I cannot say that one diet is superior to another, because it all depends on your constitution and needs.  Some people say eat everything in moderation.  I vehemently object to that statement!  Some things that do not agree with a person should just be removed, not even in small amounts!  Drug addicts who go through rehabilitation are taken away from the substance, they are not given a small amount of drug so they don’t react adversely!  And what should be in your diet or not depends on your objective, is it for convalescence, for weight loss, for better energy, etc.  It also depends on what type of physical and mental activity you are experiencing and what your needs are.  I advise you to seek professional guidance but as a starting point, if you are looking at doing it yourself, you should keep a food and symptom diary.  Tracking your progress gives a cheap and objective way of ascertaining what works and what does not.  If there is no consistent pattern you can observe, then seek naturopathic advice, we talk about food and nutrition all the time!

Eggs and butter don’t cause heart disease, sugar does!

I have always preached the benefits of having 1-2 eggs a day, it is a nutritious food, rich in protein, Vitamin A, choline, folate, B12 and some minerals.  It is one of the most affordable wholefoods that has been demonised by many. 

For half a century, we have been hearing doctors preaching that fats cause heart disease, and patients have been advised to reduce intake of eggs and swap butter out for margarine.  Most patients would be swapping eggs out for cereal for breakfast, which apparently was thought to be good for you.  Half a century on, cardiovascular disease is still the leading and growing cause of death, causing 30% of all deaths in New Zealand.

The problem is we have got it wrong!  Eggs and butter don’t cause heart disease, the cause of heart disease is in the consumption of sugar!  Swapping eggs out for breakfast for cereal that is a highly processed carbohydrate is a green card to causing increase in insulin and blood sugar which increases the risk factor for heart disease.

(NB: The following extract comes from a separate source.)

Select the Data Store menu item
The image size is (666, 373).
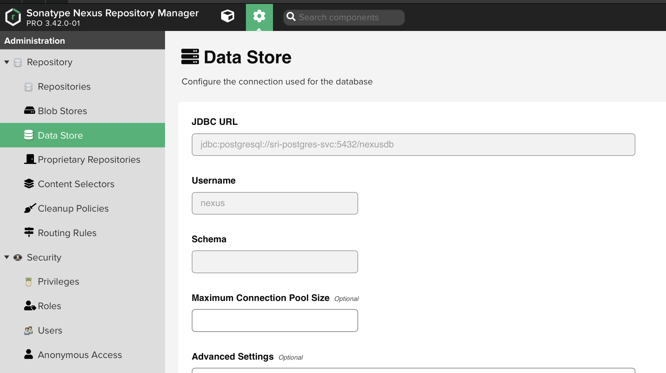coord(60,135)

Sugar is the culprit to increasing inflammation and narrowing of the arteries from inflammation increases the risk of a stroke or heart attack.  Sugar is addictive, whether it comes in the form of refined cane sugar or high fructose corn syrup.

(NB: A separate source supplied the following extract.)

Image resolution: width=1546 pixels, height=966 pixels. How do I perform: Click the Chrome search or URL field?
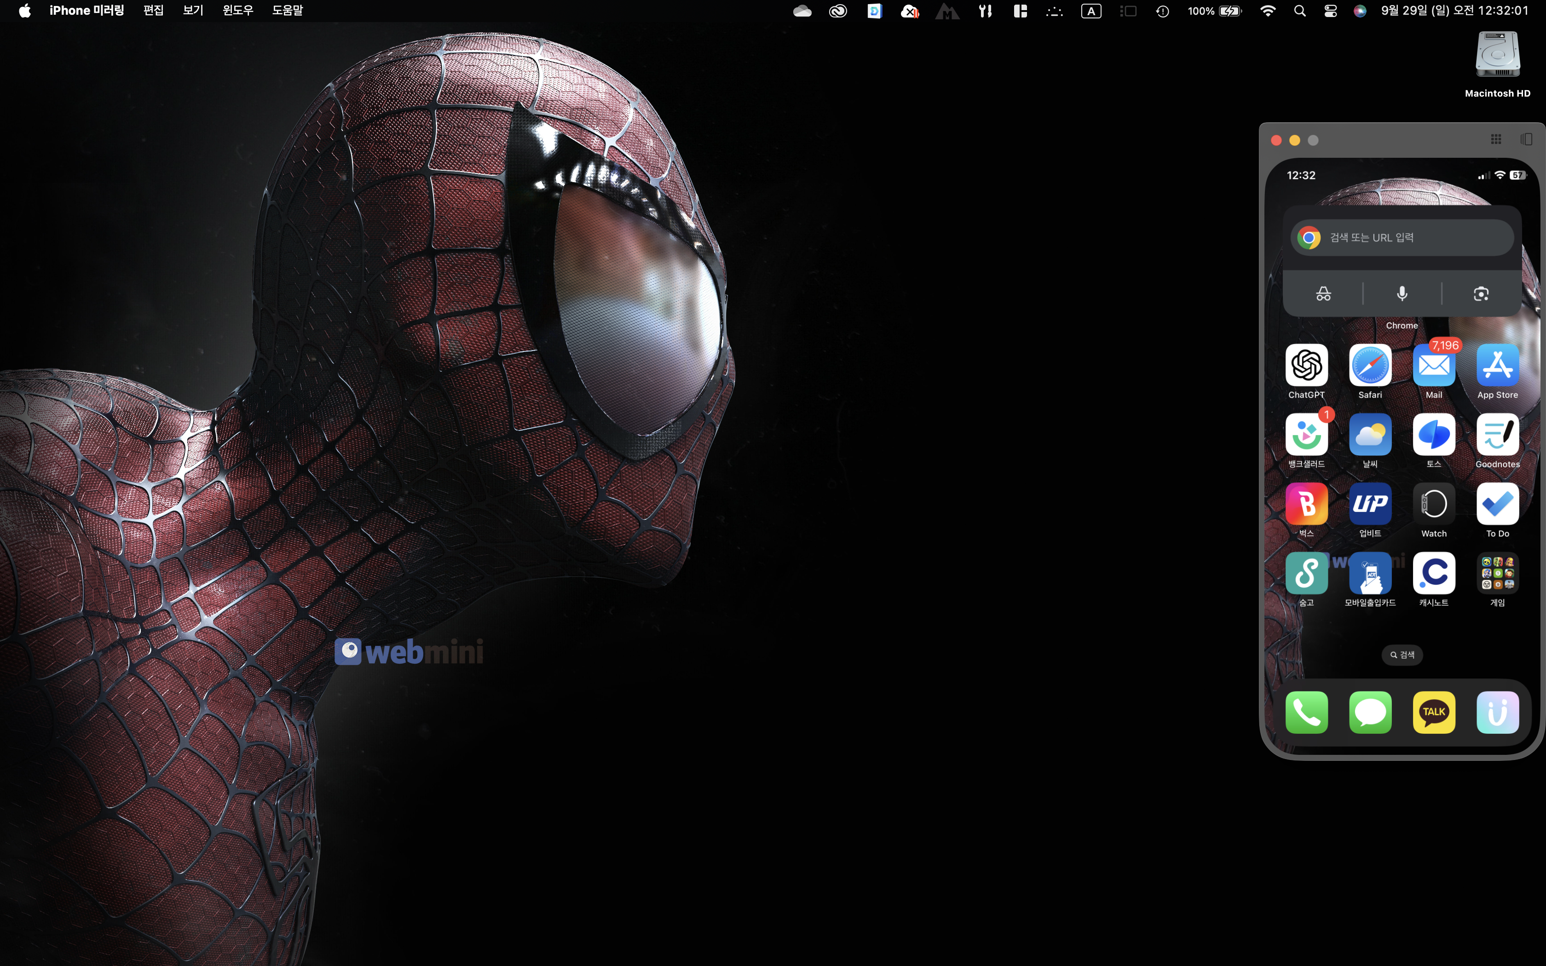(1402, 238)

Butter is a saturated fat, but it is a naturally occurring fat.  Our bodies need saturated fats, adequate amounts of them are required to reduce the levels of lipoproteins in our blood, which is protective of the cardiovascular system. Margarine, on the other hand, is often made out of a vegetable oil.  Vegetable oils are often liquid at room temperature.  In order to solidify it, the structure of the oil needs to be manufactured and firmed up.  What firms up the oil also firms up your arteries.  It is therefore not a substitute for butter.  If you need to have butter, have it but without the sugar, because it is the sugar that causes heart disease more than the butter!